[Opening Data to process section]

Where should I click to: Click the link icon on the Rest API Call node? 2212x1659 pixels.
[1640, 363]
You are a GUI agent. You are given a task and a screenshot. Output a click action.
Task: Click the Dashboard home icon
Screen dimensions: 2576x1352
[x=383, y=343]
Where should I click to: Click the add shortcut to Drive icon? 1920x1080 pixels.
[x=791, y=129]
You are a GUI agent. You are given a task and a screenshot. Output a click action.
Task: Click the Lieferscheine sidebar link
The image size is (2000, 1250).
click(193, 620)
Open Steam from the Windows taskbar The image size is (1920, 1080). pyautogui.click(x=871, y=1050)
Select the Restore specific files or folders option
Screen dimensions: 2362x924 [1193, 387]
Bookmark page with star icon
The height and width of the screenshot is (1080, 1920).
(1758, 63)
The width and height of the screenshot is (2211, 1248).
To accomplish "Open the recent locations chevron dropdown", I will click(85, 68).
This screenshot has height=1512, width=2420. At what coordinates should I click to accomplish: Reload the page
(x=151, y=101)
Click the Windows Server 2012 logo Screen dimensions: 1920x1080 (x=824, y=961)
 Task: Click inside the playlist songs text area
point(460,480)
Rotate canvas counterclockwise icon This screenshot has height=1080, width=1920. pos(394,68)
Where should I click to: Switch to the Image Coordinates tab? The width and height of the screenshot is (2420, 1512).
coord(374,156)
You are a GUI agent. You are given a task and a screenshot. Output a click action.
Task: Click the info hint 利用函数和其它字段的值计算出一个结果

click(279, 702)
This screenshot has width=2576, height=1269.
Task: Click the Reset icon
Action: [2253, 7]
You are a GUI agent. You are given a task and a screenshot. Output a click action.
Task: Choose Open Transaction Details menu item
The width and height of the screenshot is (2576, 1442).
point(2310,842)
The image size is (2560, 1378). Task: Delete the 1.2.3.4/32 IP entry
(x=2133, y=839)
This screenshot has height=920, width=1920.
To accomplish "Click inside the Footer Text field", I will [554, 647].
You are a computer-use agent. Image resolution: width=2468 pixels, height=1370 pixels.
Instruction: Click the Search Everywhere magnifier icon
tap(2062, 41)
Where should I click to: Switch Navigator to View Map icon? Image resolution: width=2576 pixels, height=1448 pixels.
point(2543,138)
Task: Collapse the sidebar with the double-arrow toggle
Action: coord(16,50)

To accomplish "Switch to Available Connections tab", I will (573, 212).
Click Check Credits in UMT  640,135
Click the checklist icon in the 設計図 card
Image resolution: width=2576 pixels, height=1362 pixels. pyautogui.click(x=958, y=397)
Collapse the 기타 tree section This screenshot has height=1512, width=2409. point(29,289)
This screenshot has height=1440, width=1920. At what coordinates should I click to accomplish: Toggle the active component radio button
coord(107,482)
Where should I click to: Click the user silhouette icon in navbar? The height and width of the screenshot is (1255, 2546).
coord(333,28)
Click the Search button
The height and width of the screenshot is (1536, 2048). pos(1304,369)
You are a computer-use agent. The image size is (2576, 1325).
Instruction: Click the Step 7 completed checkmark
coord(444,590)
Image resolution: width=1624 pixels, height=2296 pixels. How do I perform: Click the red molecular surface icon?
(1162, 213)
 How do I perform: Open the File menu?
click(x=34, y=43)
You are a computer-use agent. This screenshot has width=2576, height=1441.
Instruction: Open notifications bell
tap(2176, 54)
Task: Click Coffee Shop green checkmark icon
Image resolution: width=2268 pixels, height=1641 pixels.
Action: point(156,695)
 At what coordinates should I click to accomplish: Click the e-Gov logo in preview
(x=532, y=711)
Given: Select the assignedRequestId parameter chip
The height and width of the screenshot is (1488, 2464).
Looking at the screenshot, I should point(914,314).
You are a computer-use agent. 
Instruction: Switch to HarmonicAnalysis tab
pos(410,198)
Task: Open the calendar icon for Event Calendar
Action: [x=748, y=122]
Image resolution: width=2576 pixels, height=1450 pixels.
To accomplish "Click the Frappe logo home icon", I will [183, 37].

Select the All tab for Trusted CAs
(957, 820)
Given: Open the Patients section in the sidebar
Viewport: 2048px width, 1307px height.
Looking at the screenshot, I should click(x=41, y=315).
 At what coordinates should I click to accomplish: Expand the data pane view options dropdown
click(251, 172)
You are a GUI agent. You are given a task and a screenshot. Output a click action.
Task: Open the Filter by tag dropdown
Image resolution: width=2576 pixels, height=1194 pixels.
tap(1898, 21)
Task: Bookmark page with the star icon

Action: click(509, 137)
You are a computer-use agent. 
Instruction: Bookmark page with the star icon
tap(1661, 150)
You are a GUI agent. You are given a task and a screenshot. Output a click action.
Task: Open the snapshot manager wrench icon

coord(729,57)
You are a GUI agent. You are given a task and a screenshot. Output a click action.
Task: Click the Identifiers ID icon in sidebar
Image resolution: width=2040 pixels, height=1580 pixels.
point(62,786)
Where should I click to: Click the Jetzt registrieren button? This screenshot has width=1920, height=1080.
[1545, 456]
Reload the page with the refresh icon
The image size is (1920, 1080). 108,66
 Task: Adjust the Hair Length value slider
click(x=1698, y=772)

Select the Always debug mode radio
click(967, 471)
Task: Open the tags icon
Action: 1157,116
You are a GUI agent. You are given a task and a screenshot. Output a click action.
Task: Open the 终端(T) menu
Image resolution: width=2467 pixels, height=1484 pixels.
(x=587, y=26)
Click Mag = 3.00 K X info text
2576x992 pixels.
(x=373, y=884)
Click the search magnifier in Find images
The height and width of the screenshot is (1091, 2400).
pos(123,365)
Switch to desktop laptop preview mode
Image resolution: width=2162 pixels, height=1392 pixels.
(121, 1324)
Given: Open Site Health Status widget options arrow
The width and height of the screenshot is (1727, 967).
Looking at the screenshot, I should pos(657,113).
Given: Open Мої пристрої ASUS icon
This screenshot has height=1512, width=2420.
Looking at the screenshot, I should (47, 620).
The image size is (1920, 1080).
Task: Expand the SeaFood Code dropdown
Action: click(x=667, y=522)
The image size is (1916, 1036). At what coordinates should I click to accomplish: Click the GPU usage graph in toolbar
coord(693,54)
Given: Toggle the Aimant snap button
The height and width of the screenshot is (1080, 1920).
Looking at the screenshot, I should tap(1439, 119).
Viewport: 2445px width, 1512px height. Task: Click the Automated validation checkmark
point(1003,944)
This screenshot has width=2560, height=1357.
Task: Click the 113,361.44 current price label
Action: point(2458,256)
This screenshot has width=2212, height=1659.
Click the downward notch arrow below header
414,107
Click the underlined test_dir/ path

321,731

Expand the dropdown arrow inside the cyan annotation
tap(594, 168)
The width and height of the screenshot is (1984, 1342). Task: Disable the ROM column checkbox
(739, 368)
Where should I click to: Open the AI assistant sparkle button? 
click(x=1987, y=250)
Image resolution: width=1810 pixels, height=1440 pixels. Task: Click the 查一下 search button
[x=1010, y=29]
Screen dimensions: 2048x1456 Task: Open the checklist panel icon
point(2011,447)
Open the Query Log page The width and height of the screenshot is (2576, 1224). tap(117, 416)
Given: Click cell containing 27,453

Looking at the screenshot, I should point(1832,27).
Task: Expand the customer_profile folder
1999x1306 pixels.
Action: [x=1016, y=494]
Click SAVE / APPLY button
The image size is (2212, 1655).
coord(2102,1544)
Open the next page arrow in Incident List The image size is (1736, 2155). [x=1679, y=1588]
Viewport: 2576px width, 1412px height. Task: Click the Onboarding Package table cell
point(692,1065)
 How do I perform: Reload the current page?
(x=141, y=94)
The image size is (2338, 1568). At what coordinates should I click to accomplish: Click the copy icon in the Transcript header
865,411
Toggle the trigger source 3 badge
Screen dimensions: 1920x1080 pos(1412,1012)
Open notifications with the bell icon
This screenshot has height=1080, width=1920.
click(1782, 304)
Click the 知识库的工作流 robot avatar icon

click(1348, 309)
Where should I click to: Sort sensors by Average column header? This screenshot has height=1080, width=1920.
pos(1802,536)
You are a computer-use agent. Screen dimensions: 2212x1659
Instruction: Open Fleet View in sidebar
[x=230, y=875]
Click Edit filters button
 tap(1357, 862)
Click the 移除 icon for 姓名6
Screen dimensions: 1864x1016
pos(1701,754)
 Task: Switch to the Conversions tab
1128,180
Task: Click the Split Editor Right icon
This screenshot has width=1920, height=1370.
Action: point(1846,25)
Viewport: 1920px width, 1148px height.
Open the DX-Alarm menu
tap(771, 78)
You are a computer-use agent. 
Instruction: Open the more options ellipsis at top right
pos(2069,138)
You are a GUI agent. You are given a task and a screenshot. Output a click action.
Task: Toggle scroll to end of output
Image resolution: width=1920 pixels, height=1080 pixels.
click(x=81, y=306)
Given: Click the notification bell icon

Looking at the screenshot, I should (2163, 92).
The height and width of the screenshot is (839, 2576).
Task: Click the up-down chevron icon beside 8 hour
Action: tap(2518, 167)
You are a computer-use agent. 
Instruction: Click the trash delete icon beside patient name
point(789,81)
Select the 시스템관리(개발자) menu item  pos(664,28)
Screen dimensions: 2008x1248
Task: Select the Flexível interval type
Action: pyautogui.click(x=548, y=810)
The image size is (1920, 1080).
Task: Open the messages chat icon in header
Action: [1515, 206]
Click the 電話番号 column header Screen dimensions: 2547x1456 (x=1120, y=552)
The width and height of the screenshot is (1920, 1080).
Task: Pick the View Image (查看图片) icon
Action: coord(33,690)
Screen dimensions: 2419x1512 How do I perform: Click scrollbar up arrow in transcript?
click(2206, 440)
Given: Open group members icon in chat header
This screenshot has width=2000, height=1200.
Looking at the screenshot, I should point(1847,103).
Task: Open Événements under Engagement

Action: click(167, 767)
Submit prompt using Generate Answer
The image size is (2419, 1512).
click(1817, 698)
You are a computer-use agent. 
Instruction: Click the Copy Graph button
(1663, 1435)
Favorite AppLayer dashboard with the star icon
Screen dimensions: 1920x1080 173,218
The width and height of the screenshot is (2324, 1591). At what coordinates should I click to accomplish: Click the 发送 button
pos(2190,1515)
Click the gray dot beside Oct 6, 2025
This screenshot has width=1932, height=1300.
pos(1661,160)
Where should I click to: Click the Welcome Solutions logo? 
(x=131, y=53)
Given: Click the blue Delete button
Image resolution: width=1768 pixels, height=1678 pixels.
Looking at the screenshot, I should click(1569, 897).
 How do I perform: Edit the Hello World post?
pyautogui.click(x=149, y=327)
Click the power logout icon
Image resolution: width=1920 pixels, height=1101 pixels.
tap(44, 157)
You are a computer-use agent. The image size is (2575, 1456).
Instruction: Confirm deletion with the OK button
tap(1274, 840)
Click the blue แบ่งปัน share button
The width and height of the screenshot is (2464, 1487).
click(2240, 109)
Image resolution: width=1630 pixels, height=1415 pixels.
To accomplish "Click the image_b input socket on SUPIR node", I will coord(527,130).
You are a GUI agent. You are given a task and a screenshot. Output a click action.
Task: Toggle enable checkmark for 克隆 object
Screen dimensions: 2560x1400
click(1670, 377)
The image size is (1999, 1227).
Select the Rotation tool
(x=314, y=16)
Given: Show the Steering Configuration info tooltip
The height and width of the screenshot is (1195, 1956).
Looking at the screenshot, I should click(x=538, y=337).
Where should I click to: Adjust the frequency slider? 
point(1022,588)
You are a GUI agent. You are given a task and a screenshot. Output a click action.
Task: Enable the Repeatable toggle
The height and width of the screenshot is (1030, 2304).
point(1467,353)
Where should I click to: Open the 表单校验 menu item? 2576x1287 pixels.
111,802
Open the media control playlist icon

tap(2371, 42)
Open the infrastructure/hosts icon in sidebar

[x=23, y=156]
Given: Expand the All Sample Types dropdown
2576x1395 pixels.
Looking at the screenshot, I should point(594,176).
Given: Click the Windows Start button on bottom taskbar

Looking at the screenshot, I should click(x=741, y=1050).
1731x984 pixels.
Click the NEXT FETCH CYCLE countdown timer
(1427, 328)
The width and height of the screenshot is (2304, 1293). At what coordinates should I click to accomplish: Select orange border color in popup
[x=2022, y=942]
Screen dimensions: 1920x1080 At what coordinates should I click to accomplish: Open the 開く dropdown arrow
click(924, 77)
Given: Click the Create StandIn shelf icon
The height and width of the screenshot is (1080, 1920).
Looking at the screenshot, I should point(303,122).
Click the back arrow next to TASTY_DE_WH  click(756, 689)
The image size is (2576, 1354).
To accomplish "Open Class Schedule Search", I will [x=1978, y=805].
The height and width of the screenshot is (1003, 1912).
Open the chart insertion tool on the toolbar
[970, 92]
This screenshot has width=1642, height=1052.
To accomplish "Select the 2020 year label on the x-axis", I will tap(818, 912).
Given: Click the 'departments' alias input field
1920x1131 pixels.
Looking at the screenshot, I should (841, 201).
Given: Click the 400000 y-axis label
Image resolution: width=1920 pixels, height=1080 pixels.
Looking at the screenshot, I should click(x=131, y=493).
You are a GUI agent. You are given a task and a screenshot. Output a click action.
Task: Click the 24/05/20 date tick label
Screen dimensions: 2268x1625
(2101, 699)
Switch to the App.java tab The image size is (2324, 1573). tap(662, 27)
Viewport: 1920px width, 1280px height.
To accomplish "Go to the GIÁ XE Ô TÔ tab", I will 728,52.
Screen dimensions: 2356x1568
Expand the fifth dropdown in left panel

[Closing Data to process section]

Your assignment
Go through the lines above and count those with "input"; report only the number.

Problem solution
2